Fig. 2 The structure of lipiarmycins.

One year later, two novel lipiarmycins were isolated from the same strain:²⁷ lipiarmycins B3 (3) and B4 (4), which differ from the corresponding A3 and A4 by the position of the isobutyric ester on the 2-O-methyl-β-D-rhamnose moiety (position 2′′ for lipiarmycin B and 4′′ for A). Lipiarmycins B3 and B4 differ through the substituent (methyl or ethyl) of the aromatic ring.

2.2 Clostomicins from Micromonospora echinospora

In 1985, Õmura and co-workers isolated a strain of Micromonospora echinospora from a soil sample collected in a rice field in Japan.^28,29 Based on taxonomic studies, it appeared that it was a new strain, subsequently named Micromonospora echinospora subsp. armeniaca subsp. nov. KMR-593.

Fermentation yielded five compounds: clostomicins A (5), B1, B2 (6), C (7) and D (8). NMR studies revealed that clostomicin B1 was identical to lipiarmycin A3 previously isolated and that the difference between clostomicins A and B2 resided in the substitution pattern of the 5-methyl-β-rhamnose sugar: the isobutyric ester substituent was proposed to be in the C₃′′ position for clostomicin A and in the C₂′′ for clostomicin B2. Therefore it was concluded that the structure of clostomicin B2 is identical to lipiarmycin B3.

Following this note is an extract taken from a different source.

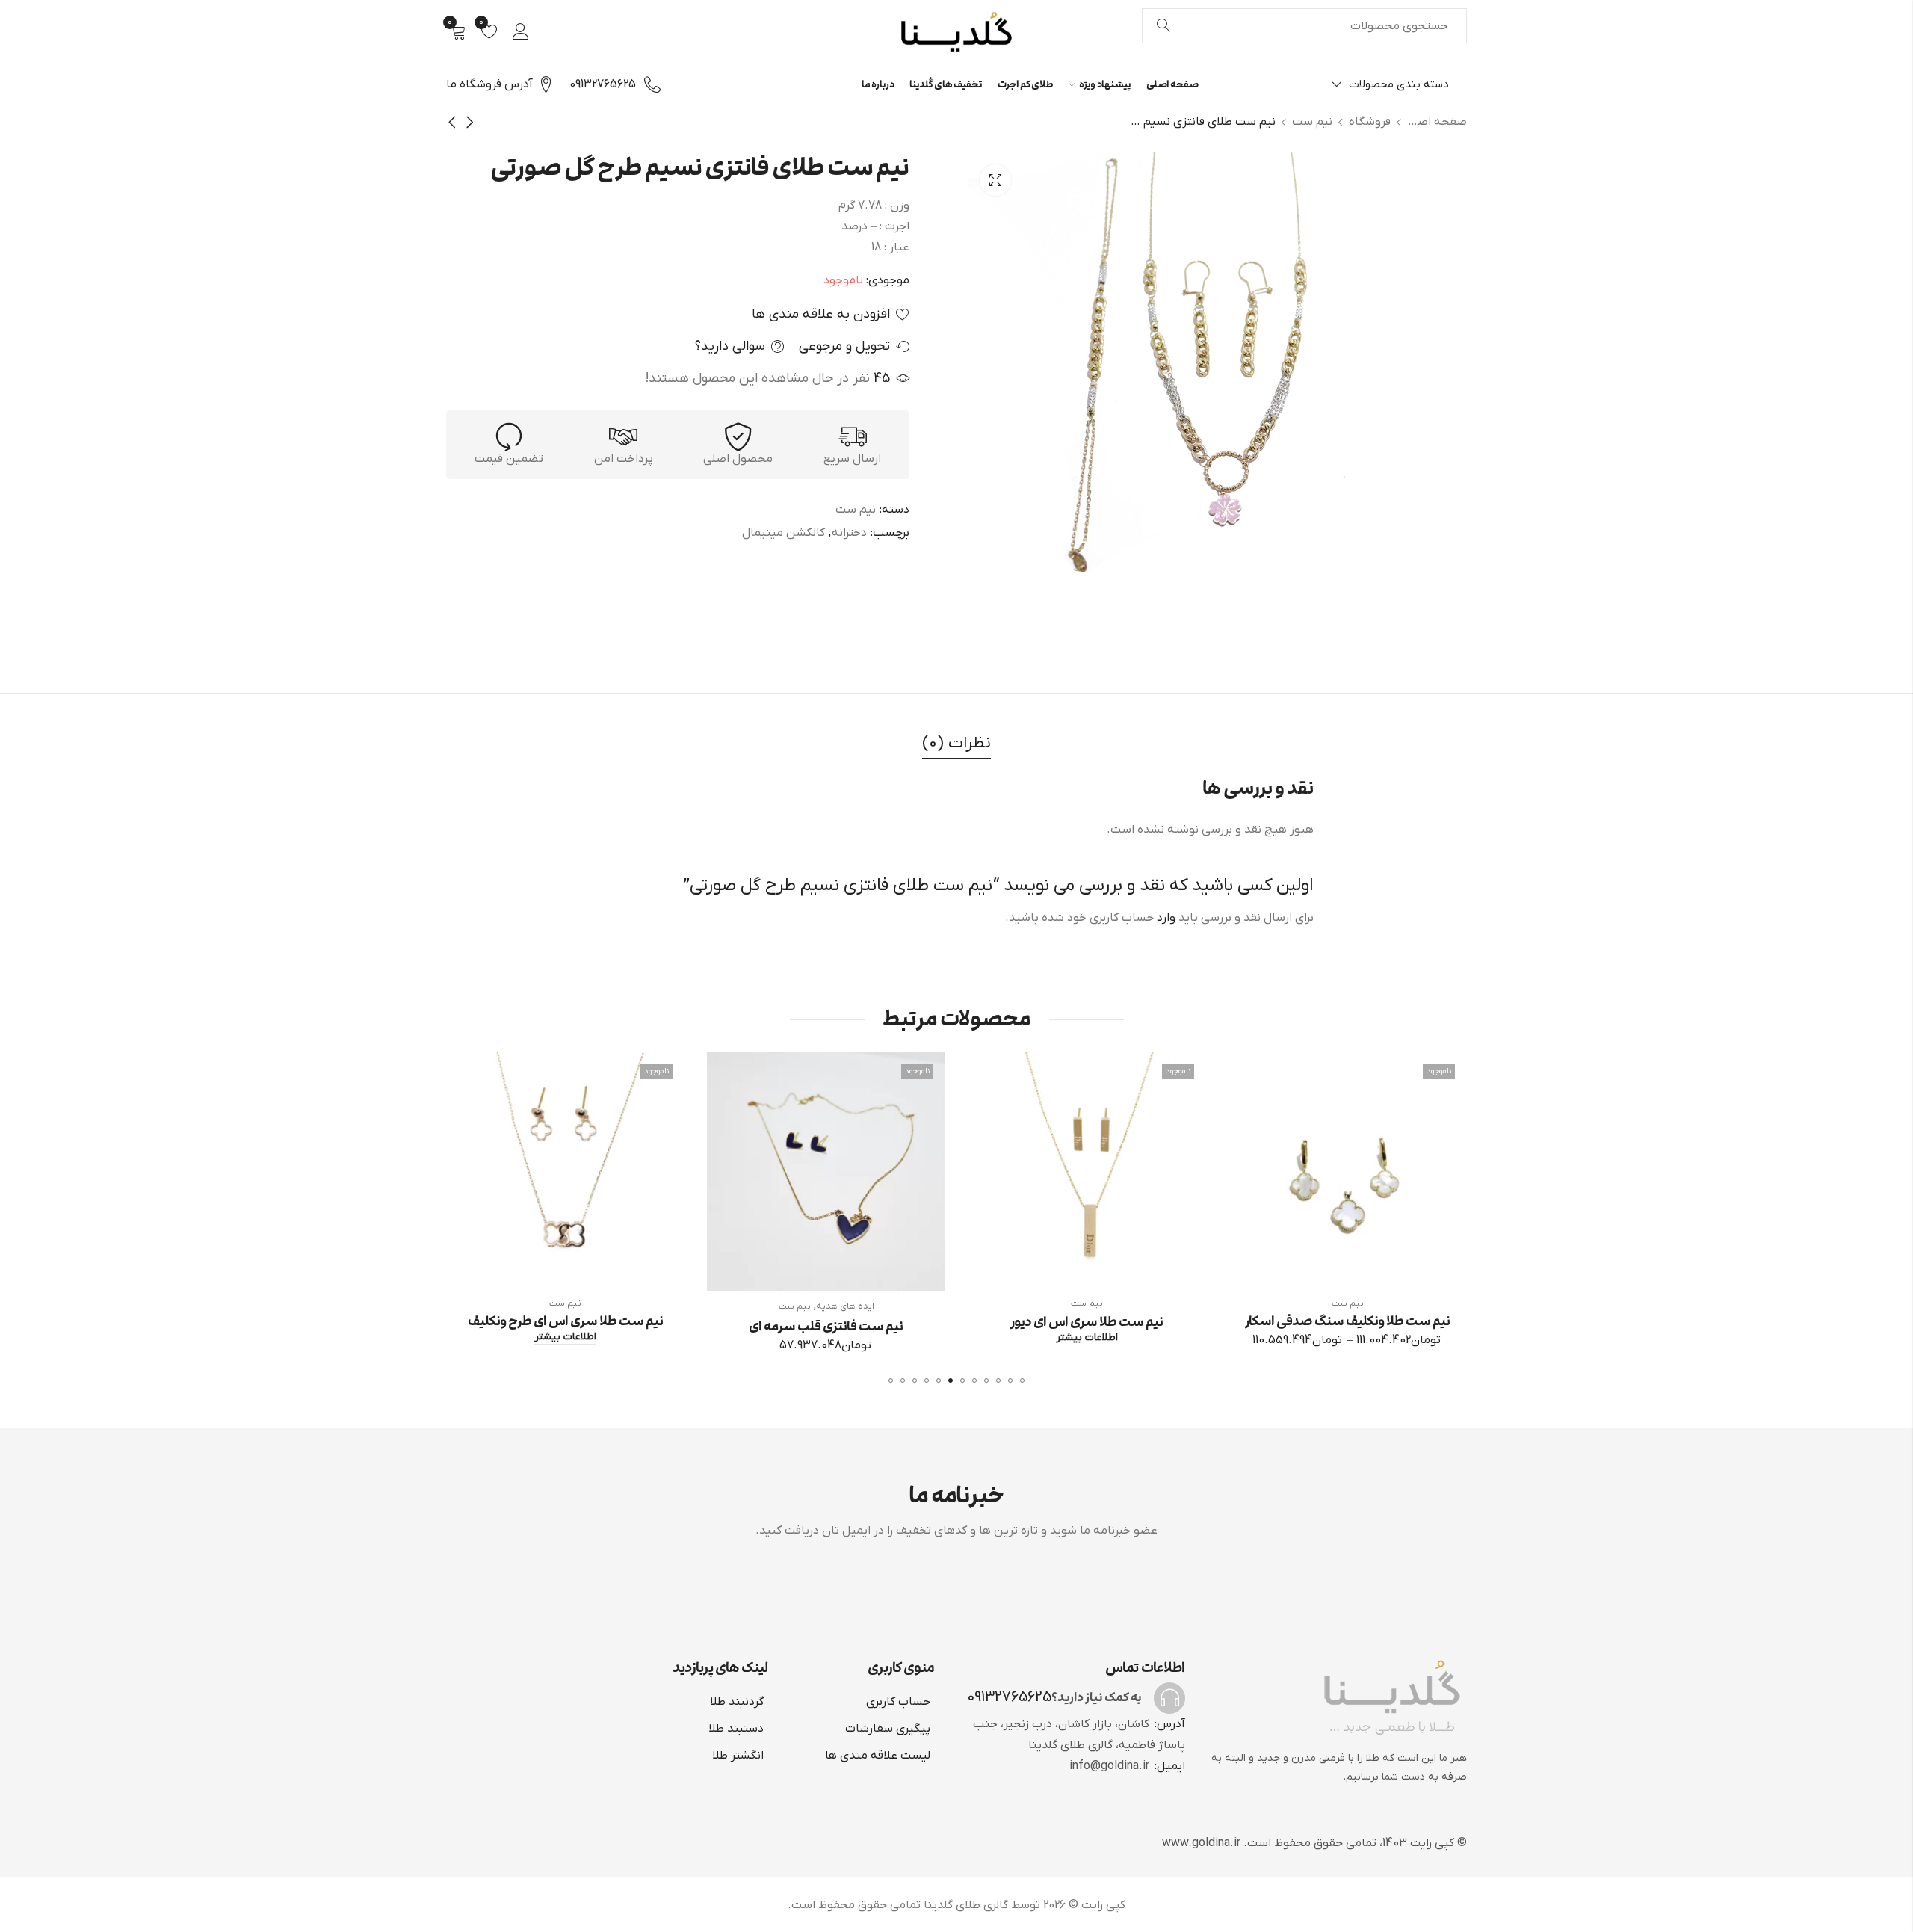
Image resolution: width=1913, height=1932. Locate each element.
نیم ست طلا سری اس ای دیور (1347, 1321)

The IR spectrum of clostomicins C and D showed the presence of an additional carbonyl group compared to lipiarmycin A3, which was attributed to a ketone at the C₁₈ position. The ¹³C NMR spectra of clostomicin C also reveals the absence of one methyl carbon at 28.6 ppm assigned to the equatorial methyl group of the 5-methyl-β-rhamnose sugar. Therefore, the structure of clostomicins C and D was assigned as shown in Fig. 3.

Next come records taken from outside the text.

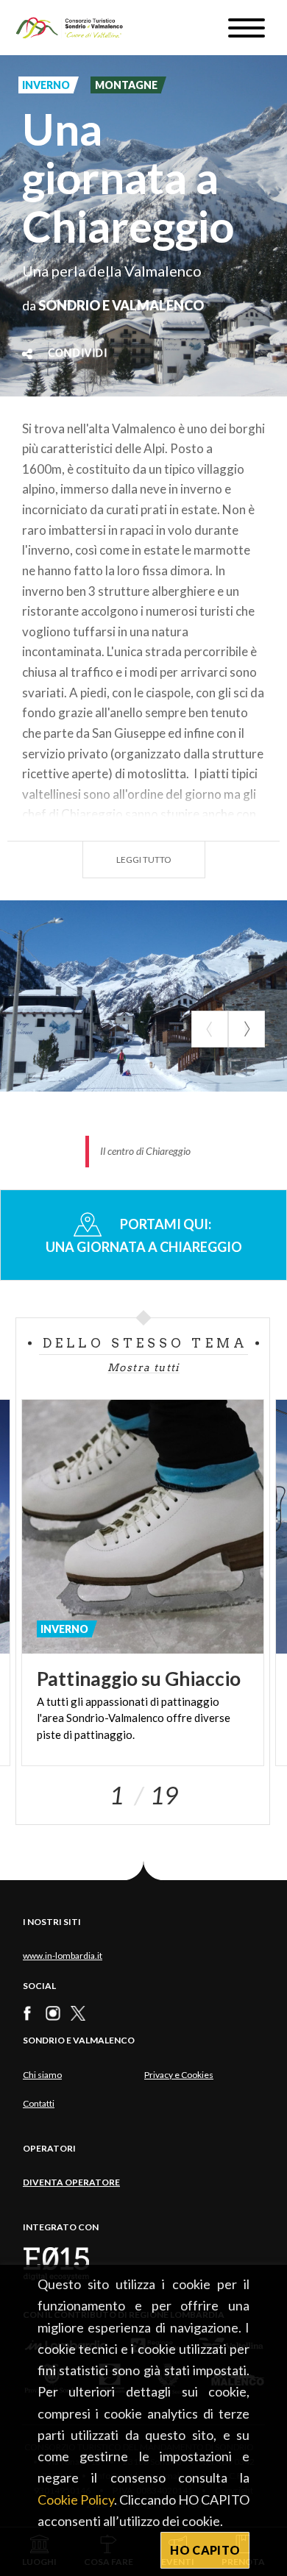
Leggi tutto (143, 859)
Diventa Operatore (71, 2182)
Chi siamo (42, 2074)
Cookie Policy (76, 2499)
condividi (77, 354)
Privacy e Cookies (178, 2074)
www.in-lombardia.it (62, 1955)
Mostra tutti (143, 1367)
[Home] (76, 27)
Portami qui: (144, 1235)
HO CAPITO (205, 2550)
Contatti (38, 2103)
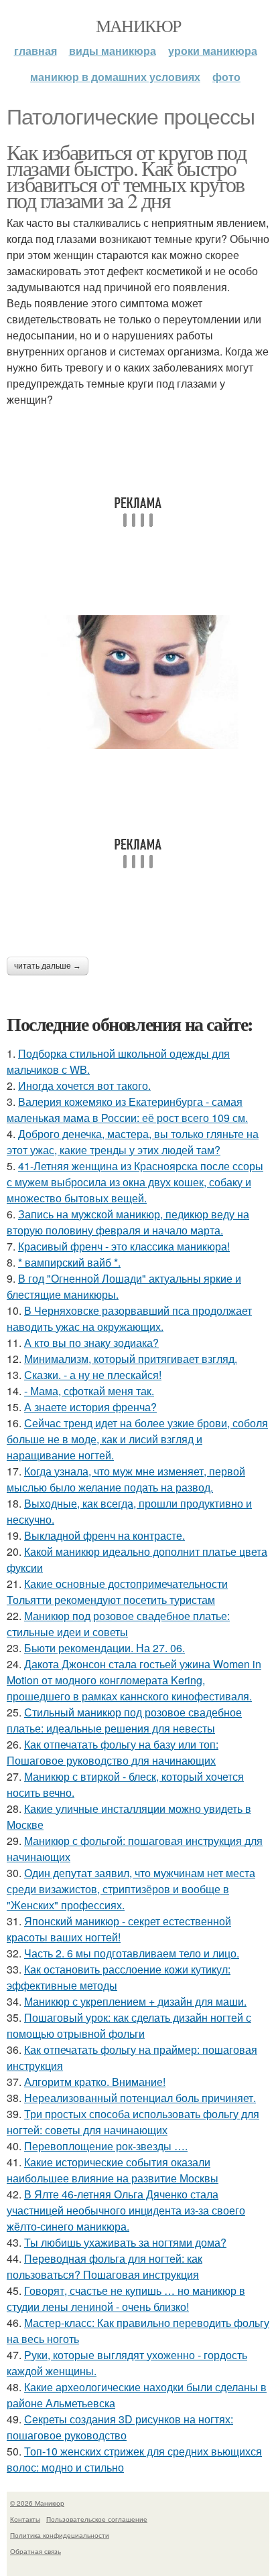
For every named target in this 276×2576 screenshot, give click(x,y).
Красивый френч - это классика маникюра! (124, 1246)
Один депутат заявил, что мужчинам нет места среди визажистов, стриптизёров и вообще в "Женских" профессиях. (131, 1889)
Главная (35, 50)
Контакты (25, 2519)
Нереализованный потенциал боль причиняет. (140, 2097)
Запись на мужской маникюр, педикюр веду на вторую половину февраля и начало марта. (128, 1222)
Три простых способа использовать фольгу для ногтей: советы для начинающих (133, 2122)
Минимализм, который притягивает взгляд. (130, 1358)
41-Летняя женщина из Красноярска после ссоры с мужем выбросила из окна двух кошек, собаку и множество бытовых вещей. (135, 1182)
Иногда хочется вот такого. (84, 1085)
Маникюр (138, 25)
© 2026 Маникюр (37, 2503)
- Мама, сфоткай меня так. (89, 1390)
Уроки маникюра (212, 50)
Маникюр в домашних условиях (115, 76)
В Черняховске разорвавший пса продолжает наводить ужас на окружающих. (129, 1318)
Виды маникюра (112, 50)
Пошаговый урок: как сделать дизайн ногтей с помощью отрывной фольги (129, 2025)
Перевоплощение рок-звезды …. (106, 2146)
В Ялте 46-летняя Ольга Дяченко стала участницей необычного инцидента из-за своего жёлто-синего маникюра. (126, 2210)
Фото (226, 76)
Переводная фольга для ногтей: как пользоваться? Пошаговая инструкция (104, 2266)
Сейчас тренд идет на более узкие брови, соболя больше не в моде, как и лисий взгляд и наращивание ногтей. (137, 1439)
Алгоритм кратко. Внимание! (94, 2081)
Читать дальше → (47, 966)
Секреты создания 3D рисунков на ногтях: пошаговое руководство (120, 2427)
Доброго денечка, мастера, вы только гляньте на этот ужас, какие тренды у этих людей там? (133, 1141)
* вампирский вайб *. (69, 1262)
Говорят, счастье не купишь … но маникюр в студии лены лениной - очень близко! (126, 2298)
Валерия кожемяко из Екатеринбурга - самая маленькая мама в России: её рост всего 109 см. (127, 1109)
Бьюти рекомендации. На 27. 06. (104, 1648)
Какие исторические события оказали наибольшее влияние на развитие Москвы (112, 2170)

Fig. 3 The structure of clostomicins.

2.3 Tiacumicins from Dactylosporangium aurantiacum

In 1986, McAlpine and co-workers reported a new strain isolated from a soil sample collected in Connecticut, which was named Dactylosporangium aurantiacum subsp. hamdenensis subsp. nov. AB718C-41 (NRRL 18085).^30–32 A first fermentation experiment using 20 litres of broth yielded three compounds named tiacumicins A (9), B (10) and C (11) (10 mg, 35 mg and 24 mg, respectively). A second study using a much bigger broth (4500 litres) led to the isolation of three additional tiacumicins (D (12), E (13) and F (14)) in very low yields (7 mg, 20 mg and 13 mg, respectively) compared to tiacumicin B (3.82 g).

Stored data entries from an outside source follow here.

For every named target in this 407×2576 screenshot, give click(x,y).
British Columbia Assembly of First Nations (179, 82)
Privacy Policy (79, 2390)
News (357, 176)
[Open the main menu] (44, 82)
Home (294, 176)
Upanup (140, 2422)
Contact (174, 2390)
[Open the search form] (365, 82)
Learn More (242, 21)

Extensive NMR studies allowed scientists to propose the structure of tiacumicin B, which was found to be identical to lipiarmycin A3 and clostomicin B1. Tiacumicins C and F are different from tiacumicin B in the position of the isobutyric ester on the 5-methyl-β-rhamnose moiety (respectively at C_2′′ and C_3′′). Tiacumicin D is another isomer of tiacumicin B in which the 2-O-methyl-β-D-rhamnose is esterified in the C_3′ position by homodichloro-orsellinic acid (Fig. 4). Tiacumicin E is almost identical to tiacumicin C except for the ester moiety on position C_2′′, which is not an isobutyric ester but a propionate one. Finally, tiacumicin A is a simpler analog without the 2-O-methyl-β-D-rhamnose moiety and with an acetate ester on the 5-methyl-β-rhamnose sugar. Note that although described with the right configuration (2R, 3S, 4S, 5S, 6R) in the text, the 2-O-methyl-β-D-rhamnose was written as its enantiomer in the final structure of tiacumicins.³¹

Fig. 4 The structure of tiacumicins.

The absolute configuration of the macrolactone was assigned in 2005 by X-ray crystal structure analysis of tiacumicin B. It was subsequently established that C₁₈ has the (R) configuration for tiacumicin B and (S) configuration for lipiarmycin A4.^33,34 Even though we cannot conclude definitively, it could be assumed the configuration of C₁₈ to be (R) for other tiacumicins and (S) for lipiarmycins. The C₁₈ configuration remained unassigned for clostomicins.

Therefore, without taking into account the C₁₈ configuration, lipiarmycin A3, clostomicin B1 and tiacumicin B seem to be identical. So are lipiarmycin B3, clostomicin B2 and tiacumicin C or clostomicin A and tiacumicin F.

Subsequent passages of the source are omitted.